Given exercise 1:
Please reproduce everything in the Hawthorne opinion from "In response, the" down to "requirements of § 515.", swapping "enabling statute" for "authorizing statute".
Given exercise 2:
According to the Hawthorne opinion, what does § 543 empower the Attorney General to do?
Given exercise 3:
Summarize the Hawthorne opinion in two sentences.

Given passage:
——
United States v. Hawthorne, Crim. No. 77-395.

Decision Date18 April 1978
Docket NumberCrim. No. 77-395.
Citation449 F. Supp. 1048
PartiesUNITED STATES of America, Plaintiff, v. James Robert HAWTHORNE et al., Defendants.
CourtU.S. District Court — Southern District of California

Richard D. Huffman, James L. Duchnick, San Diego, Cal., Ronald H. Rose, Los Angeles, Cal., for plaintiff.

Charles B. McKesson, Tom G. Kontos, Arthur J. Lewis, Richard Cabellero, Los Angeles, Cal., Joseph A. Milchen, San Diego, Cal., Irving D. Apple, Los Angeles, Cal., Leslie E. Osborne, Jr., San Diego, Cal., for defendants.

AMENDED OPINION

GORDON THOMPSON, Jr., District Judge.

Defendants moved for dismissal of the indictment against them on the ground that James L. Duchnick and Richard D. Huffman, special assistants to the United States Attorney who appeared before the grand jury, were not properly authorized to do so under 28 U.S.C. § 515. The defendants contended that the letters from the Attorney General, which appointed these attorneys as special assistants to the United States Attorney,1 did not specifically direct them to conduct grand jury proceedings, as 28 U.S.C. § 515 requires.2 The government, in opposing the motion, argued that Duchnick and Huffman were properly authorized to appear before the grand jury pursuant to 28 U.S.C. § 515. Finding that these attorneys had not been specifically directed to conduct grand jury proceedings by the Attorney General, as required by § 515, the court ordered that the indictments be dismissed.

The court subsequently granted a government motion for reconsideration of its ruling, and stayed execution of its order to dismiss pending determination of the motion to reconsider. The government now opposes defendants' motions on the grounds that Duchnick and Huffman were authorized as special assistants to the United States Attorney pursuant to 28 U.S.C. § 543 rather than 28 U.S.C. § 515.3 The appearance of these attorneys before the grand jury was proper, it is asserted, because § 543 does not require that attorneys appointed pursuant to its provisions be specifically directed by the Attorney General to conduct grand jury proceedings.

In response, the defendants argue that § 543 is merely an enabling statute which permits the Attorney General to appoint special assistants to the United States Attorney. Section 543 is not, defendants contend, an independent basis for appointing attorneys to assist the United States Attorney. Rather, § 515 provides the means for the power granted by § 543 to be exercised. Thus, the conduct of specially appointed assistants to a United States Attorney in appearing before a grand jury is not proper unless their authorizations meet the requirements of § 515.

The language of §§ 515 and 543 is ambiguous as to when attorneys, who receive special appointments by the Attorney General, may conduct grand jury proceedings without being specifically directed by him to do so. Section 543 empowers the Attorney General to appoint "attorneys to assist United States attorneys," and does not require that such attorneys receive specific directions from the Attorney General to appear before a grand jury. On the other hand, § 515, which applies, inter alia, to "any attorney specially appointed by the Attorney General under law," permits officers of the Department of Justice, and attorneys specially appointed by the Attorney General, to conduct grand jury proceedings only when the Attorney General specifically directs them to do so.
——
Data block:
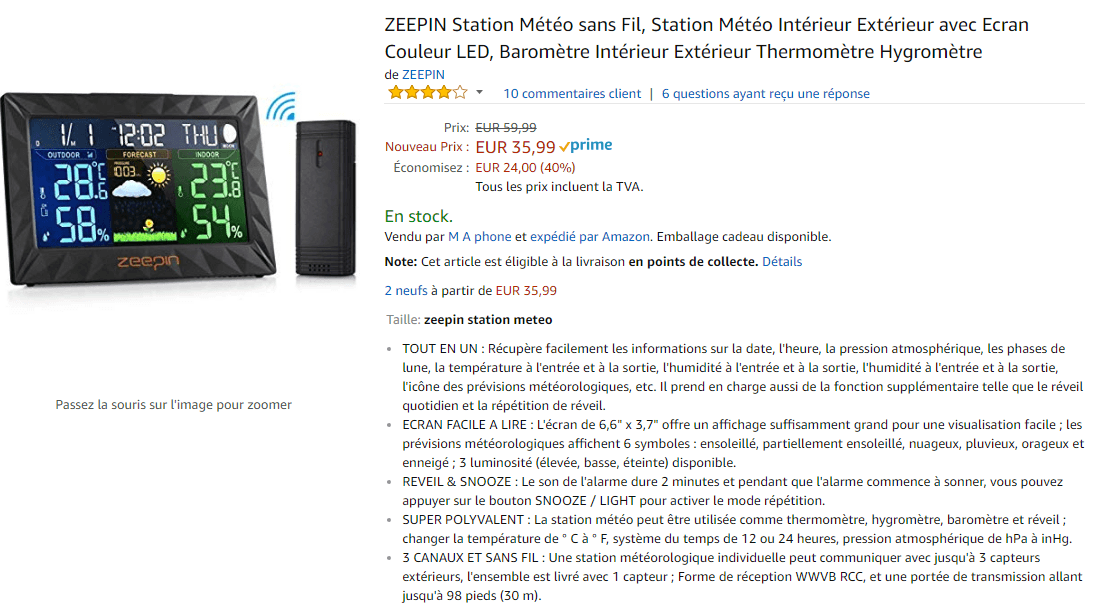Click the black outdoor sensor image

325,198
——
Correct result 1:
In response, the defendants argue that § 543 is merely an authorizing statute which permits the Attorney General to appoint special assistants to the United States Attorney. Section 543 is not, defendants contend, an independent basis for appointing attorneys to assist the United States Attorney. Rather, § 515 provides the means for the power granted by § 543 to be exercised. Thus, the conduct of specially appointed assistants to a United States Attorney in appearing before a grand jury is not proper unless their authorizations meet the requirements of § 515.

Correct result 2:
It empowers the Attorney General to appoint attorneys to assist United States attorneys.

Correct result 3:
The defendants sought dismissal of the indictment because special assistants Duchnick and Huffman appeared before the grand jury without the specific direction from the Attorney General that 28 U.S.C. § 515 requires, and the court first ordered the indictments dismissed. On reconsideration, the government argued that the attorneys were appointed under § 543, which has no such requirement, while the defendants answered that § 515 governs how the power under § 543 is exercised, and the court found the two statutes ambiguous on the point.